One other point, although I hesitate to mention it, is that we could
consider using this sign-the-topkey trick for encryption subkeys as well
as signature subkeys.  Now, there are two immediate objections to this.
First, as discussed earlier, the fraud does not seem nearly as serious
for encryption subkeys, amounting to tricking someone into encrypting
a message to someone else's key instead of your own.  And second, it
seems impossible anyway, as encryption subkeys can't issue signatures,
so they can't sign the top level key.

However, the impossibility is actually not so bad: RSA encryption subkeys
can issue signatures just fine, even if they don't usually do so; and the
same with ElGamal encryption subkeys.  We have loaded up the spec with
warnings about ElGamal signatures, but in fact those warnings mostly
relate to chosen plaintext attacks.  In this case it is the key owner
who is choosing what to sign, hence those attacks don't apply.  It should
be perfectly safe for an ElGamal or RSA encryption subkey to issue an
appropriate signature on its top-level key.

> **Tasks to carry out**
1/ Please return the text of the passage on encryption subkeys, starting with "First, as discussed" and going on through "top level key.".
2/ Write the next part of the passage about letting encryption subkeys sign their top-level key.

> **Dataset**
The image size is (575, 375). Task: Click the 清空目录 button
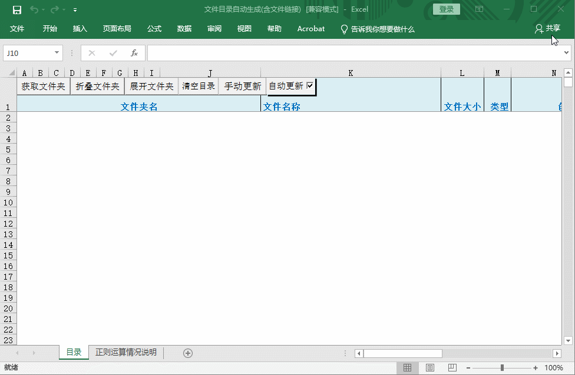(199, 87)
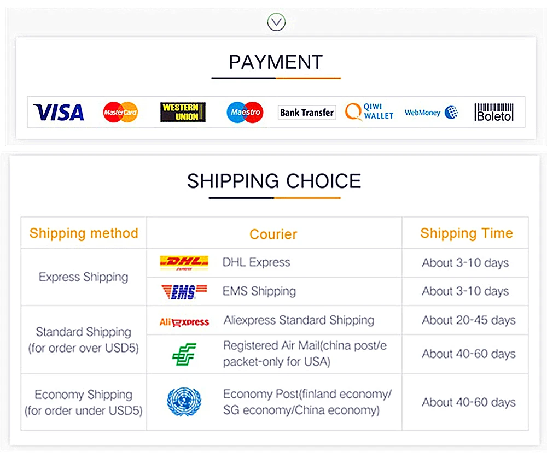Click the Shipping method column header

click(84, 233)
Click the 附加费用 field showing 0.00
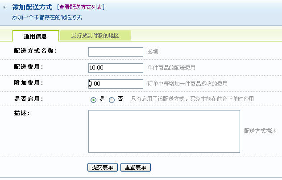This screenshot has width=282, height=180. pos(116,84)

---

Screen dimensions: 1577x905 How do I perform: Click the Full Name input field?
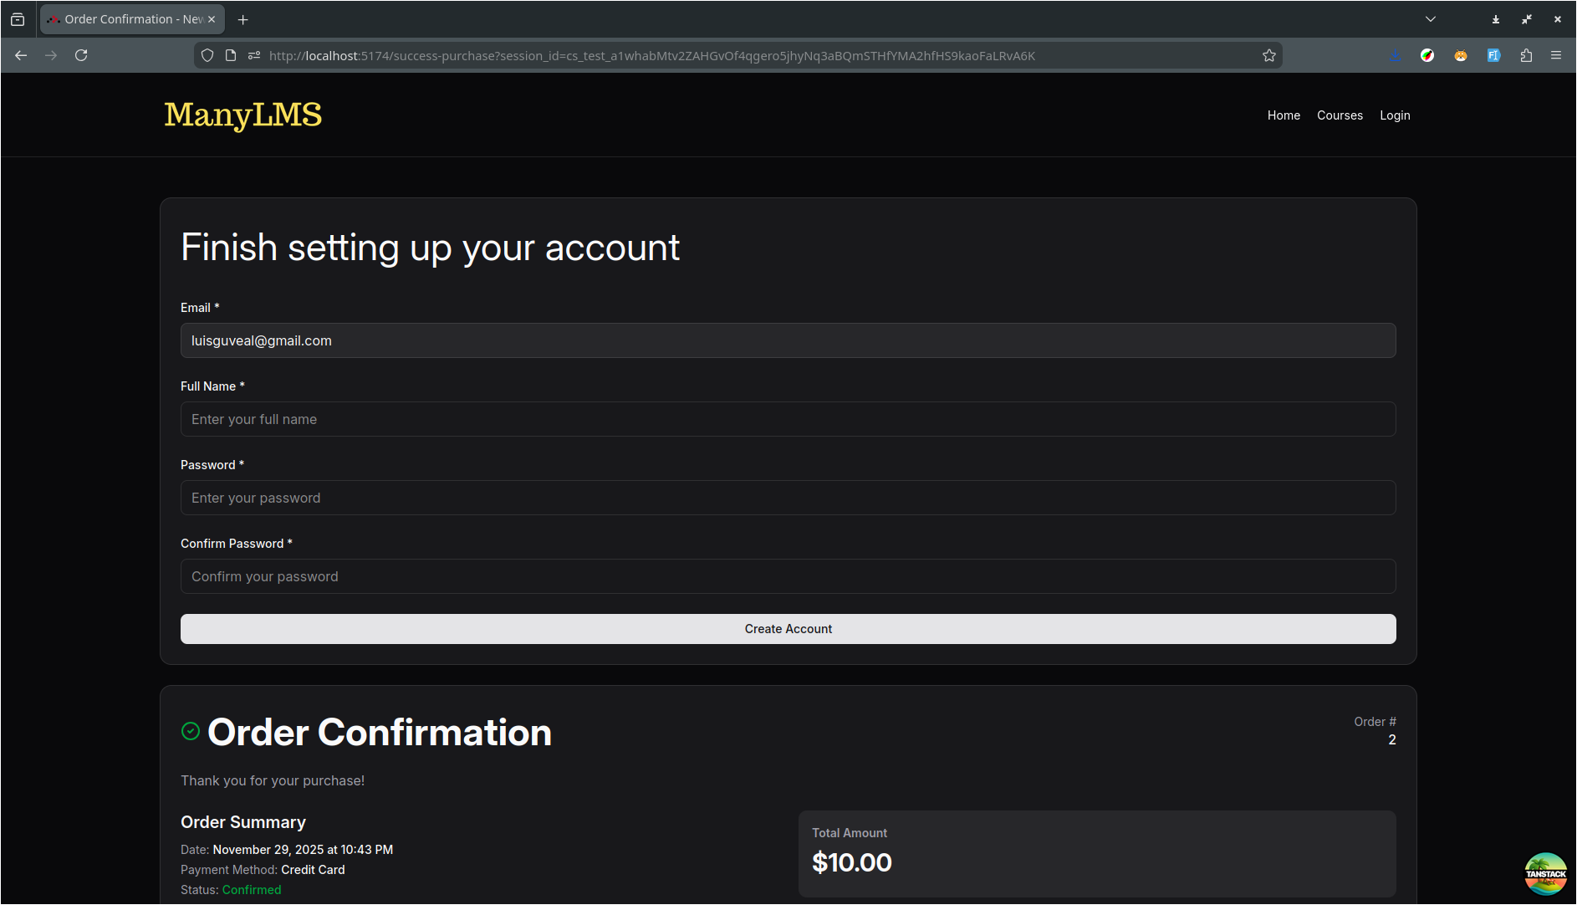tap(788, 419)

> **Task-by-task results**
1/
First, as discussed earlier, the fraud does not seem nearly as serious
for encryption subkeys, amounting to tricking someone into encrypting
a message to someone else's key instead of your own.  And second, it
seems impossible anyway, as encryption subkeys can't issue signatures,
so they can't sign the top level key.

2/
The first objection still holds, that all this work may not be worth it
(and it is a lot of work for those implementations which don't support
ElGamal signatures) since we don't seem to be able to come up with
much of a fraud by putting someone else's subkey under your own topkey.
Nevertheless there is considerable appeal to being able to verify that
all master-slave key-to-key relationships were fully consensual.